Luise ist für einen kurzen Moment von Pauls unerwarteter Ansprache irritiert, da sie immer noch auf ihren makellos weißen Teller starrt, der diesen natürlichen aber für sie unausstehlichen Effekt der Blutlache darbietet. Sie schaut kurz auf, ohne Paul anzusehen, und blick stattdessen auf seine großen Hände, die das Messer tief und kraftvoll in das Fleisch hineinschneiden, um dem angeregten Magen ein weiteres Stück dieses vorzüglichen Rinderfilets einzuverleiben, während er auf die Antwort von ihr wartet, indem er sie nicht einmal anschaut.
»Ja ... Ich …«, stammelt Luise.
Unsicher auf Pauls Frage zu reagieren und verloren in der Unbeweglichkeit ihrer Zunge, versperrt sich Luise gänzlich und strengt sich nicht sonderlich weiter an, weil sie sich einerseits kraftlos und müde fühlt, und weil sie andererseits auch nicht weiß, was genau sie ihm antworten soll. Denn sie findet weder einen glaubhaft triftigen Ansatz noch einen passend nachvollziehbaren Gedanken, der diesem Augenblick die nötige und freundliche Erleichterung einer Unterhaltung verschaffen könnte.
Paul ist irritiert von Luises langer Pause und setzt erneut an.
»Ist die Partnerschaft schon besiegelt?«
»Ich … habe …«, stammelt Luise weiterhin, als eine Stimme spontan interveniert:
»Tim, setz dich bitte gerade hin und iss endlich deine Suppe auf!« ermahnt die Mutter.
Helga setzt ihren strengen aber wohlgesinnten Blick auf, der auffordernd ernst genug ist, Tim klarzumachen, dass ihre unendliche aber nicht bis in alle Ewigkeit zu beanspruchender Geduld langsam aber sicher an einem kritischen Punkt angelangt ist.

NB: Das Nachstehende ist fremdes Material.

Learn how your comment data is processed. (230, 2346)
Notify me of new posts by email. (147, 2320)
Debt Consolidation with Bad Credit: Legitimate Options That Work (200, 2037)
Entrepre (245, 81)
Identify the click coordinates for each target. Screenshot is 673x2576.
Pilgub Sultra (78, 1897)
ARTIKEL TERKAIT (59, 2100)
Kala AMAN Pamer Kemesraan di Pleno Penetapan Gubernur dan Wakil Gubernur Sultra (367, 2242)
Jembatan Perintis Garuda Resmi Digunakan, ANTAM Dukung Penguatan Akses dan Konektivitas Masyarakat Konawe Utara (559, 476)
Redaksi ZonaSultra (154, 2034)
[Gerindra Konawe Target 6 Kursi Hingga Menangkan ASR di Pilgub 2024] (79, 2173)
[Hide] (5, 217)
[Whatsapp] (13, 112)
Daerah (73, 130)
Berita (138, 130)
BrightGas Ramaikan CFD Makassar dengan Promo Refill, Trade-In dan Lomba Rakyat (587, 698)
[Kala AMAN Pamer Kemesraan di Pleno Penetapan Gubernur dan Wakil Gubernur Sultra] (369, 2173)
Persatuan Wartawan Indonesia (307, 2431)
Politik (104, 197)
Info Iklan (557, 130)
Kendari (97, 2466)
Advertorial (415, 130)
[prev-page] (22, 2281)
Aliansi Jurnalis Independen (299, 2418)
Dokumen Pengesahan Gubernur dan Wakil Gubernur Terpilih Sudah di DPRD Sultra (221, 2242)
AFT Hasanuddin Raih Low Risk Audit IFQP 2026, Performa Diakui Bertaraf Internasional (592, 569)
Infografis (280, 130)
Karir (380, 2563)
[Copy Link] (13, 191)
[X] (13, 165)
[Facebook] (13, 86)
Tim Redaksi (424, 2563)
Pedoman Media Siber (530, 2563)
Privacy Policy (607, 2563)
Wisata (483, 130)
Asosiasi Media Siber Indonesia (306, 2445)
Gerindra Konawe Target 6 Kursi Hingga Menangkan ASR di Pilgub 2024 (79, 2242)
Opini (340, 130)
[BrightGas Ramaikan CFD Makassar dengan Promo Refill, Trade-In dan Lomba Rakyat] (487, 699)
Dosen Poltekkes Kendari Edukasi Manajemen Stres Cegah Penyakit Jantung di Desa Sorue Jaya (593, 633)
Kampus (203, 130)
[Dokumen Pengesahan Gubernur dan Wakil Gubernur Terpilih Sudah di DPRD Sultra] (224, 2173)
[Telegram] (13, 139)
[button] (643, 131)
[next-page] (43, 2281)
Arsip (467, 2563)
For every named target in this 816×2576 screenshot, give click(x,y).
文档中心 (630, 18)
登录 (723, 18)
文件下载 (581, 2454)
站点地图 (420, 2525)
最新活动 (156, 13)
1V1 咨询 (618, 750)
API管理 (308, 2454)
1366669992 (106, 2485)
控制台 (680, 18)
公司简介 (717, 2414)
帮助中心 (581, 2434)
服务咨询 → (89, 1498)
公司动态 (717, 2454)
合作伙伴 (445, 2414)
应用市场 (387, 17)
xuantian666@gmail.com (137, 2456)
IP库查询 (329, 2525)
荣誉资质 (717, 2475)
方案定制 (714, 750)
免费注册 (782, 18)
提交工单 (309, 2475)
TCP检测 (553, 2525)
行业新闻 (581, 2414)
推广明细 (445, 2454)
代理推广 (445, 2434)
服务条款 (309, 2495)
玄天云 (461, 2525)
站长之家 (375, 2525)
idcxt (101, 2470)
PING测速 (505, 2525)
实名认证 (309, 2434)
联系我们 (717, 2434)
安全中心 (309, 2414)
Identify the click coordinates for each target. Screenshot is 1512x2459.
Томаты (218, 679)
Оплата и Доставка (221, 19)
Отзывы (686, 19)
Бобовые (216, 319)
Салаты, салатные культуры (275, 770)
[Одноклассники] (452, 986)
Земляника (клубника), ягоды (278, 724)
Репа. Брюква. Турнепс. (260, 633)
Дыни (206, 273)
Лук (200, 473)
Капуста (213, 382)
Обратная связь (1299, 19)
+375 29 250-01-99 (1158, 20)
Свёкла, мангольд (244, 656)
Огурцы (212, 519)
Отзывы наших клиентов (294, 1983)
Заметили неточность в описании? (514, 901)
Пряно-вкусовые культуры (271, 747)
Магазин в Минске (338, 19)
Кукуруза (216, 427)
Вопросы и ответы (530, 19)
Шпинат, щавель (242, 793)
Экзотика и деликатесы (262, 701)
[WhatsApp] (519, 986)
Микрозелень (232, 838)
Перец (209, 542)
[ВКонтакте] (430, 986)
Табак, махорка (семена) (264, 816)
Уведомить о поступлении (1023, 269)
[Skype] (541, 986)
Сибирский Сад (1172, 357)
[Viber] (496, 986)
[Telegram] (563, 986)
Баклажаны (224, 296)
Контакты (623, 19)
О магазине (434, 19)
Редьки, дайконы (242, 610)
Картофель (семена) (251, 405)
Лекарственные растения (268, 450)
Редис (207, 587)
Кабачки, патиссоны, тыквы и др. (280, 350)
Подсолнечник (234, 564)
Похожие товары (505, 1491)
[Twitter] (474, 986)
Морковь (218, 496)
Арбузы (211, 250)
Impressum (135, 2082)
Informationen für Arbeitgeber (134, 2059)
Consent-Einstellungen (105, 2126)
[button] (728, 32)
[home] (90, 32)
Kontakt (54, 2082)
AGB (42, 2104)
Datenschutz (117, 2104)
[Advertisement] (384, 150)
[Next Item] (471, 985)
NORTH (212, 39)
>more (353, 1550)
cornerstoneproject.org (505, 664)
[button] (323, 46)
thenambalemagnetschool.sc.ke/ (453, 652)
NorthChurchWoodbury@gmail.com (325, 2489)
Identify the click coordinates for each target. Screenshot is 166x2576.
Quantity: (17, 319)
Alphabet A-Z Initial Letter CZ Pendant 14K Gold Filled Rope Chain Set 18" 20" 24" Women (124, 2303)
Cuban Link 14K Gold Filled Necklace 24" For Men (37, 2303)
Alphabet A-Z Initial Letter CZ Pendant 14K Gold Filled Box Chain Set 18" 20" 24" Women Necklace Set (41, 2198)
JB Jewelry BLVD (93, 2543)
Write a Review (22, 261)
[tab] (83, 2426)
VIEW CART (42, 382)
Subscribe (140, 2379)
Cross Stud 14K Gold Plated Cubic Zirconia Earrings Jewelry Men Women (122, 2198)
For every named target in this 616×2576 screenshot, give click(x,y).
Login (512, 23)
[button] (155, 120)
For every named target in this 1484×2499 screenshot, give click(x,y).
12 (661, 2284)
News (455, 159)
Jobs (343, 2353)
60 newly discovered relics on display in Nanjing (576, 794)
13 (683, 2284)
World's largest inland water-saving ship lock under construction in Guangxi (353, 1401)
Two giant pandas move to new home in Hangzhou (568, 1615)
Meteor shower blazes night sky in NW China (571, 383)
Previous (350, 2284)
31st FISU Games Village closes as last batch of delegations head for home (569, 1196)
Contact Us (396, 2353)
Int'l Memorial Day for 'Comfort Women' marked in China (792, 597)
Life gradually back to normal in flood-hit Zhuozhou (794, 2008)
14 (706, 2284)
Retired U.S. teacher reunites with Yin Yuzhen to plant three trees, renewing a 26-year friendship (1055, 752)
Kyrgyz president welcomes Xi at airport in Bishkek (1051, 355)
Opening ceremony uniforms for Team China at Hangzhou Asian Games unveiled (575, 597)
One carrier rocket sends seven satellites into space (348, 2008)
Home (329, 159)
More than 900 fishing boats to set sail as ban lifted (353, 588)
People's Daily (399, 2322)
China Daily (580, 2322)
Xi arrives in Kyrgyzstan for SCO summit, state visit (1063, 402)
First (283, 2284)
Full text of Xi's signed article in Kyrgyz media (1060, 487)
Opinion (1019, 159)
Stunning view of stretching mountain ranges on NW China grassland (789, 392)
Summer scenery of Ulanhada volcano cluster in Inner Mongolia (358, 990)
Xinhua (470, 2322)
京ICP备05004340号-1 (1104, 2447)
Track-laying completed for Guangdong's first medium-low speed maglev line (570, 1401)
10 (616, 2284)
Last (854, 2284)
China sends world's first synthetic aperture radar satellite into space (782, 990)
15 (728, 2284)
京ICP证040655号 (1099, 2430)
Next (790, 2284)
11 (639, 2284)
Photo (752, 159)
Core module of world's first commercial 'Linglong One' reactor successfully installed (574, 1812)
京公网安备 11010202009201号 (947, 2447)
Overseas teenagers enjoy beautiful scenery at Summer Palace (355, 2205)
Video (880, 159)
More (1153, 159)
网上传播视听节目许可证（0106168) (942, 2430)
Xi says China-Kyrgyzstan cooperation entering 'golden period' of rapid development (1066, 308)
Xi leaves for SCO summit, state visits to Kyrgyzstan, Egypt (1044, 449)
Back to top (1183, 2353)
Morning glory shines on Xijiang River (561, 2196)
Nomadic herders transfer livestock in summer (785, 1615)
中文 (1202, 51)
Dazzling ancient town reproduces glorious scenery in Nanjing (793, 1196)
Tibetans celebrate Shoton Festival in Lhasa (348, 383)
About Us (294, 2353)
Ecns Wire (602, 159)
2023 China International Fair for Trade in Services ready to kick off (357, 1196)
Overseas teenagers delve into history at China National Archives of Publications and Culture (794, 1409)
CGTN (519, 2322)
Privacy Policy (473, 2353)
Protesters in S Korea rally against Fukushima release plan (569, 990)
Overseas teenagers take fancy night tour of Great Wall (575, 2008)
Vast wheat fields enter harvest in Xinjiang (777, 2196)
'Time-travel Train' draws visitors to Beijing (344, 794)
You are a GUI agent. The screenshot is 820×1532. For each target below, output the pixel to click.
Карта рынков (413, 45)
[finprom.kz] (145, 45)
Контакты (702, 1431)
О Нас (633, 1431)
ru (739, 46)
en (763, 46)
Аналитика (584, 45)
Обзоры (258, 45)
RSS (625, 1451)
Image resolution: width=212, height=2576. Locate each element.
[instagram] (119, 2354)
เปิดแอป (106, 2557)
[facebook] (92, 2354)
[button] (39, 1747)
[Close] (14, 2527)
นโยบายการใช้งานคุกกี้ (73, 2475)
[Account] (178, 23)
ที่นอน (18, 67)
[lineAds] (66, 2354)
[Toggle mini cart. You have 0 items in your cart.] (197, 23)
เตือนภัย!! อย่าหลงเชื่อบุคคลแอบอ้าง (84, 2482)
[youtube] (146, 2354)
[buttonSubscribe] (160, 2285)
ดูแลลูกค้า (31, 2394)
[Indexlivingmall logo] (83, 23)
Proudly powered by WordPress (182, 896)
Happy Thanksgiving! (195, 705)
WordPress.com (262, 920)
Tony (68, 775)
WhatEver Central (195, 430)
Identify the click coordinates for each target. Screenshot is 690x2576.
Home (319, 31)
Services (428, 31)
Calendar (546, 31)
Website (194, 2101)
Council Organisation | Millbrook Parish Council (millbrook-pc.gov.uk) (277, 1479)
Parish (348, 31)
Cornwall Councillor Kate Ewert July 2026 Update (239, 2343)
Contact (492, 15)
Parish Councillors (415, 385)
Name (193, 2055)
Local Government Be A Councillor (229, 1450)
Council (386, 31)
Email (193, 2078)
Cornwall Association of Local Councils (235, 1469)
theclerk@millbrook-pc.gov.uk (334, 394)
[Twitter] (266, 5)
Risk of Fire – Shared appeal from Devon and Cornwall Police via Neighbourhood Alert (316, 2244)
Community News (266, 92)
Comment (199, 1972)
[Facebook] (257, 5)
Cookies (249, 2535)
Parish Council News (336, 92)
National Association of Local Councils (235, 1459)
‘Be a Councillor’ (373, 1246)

Luise schaut mitleidend zu Tim, der die Aufforderung von der Mutter weder wahrnimmt, geschweige denn dieser wahrscheinlich in seiner naiven Sturheit Folge leisten würde, hätte er diese Ermahnung überhaupt als solche vernommen. Er ist nach wie vor wie geistesabwesend und in seiner eigenen Gedankenwelt verloren – und eigentlich ganz woanders, nur nicht am Esstisch.
Luise fühlt sich sehr unwohl. Sie schluckt, ihr Magen rebelliert, rumort und sie stößt mehrfach auf, als müsste sie sich gleich übergeben. Ihr Gesicht wird kreidebleich und sie zittert innerlich, sodass sie Angst, Panik, Ekel und eine falsche Scham gleichzeitig überkommen, als würde in Ohnmacht zu fallen die einzige mögliche Option in dieser Situation sein: Das Ausblenden vom Allem, damit sie endlich Ruhe hat und nichts mehr spürt. Sie hält diesen Druck nicht mehr aus, aber jetzt und in diesem Moment aufzugeben scheint ihr auch keine wirklich gute Lösung zu sein, denn dieser Schmach will sie sich und schon gar nicht den Eltern gegenüber aussetzen, rechtfertigt sie sich selbst gegenüber. Und dann:
Sie steht ruckartig auf, sodass ihr Stuhl für einen kurzen Moment ein krächzend lautes und unangenehmes Geräusch auf dem glatten Terrazzoboden in den Raum hineinschallt, sodass Paul und Helga erschreckt zusammenzucken. Nur Tim scheint davon unberührt und schaut weiterhin in seine Suppe, von der er kaum etwas gegessen hat.
»Entschuldigt, aber mir ist nicht gut, ich muss an die frische Luft!« sagt Luise und ohne ihre Eltern dabei anzusehen.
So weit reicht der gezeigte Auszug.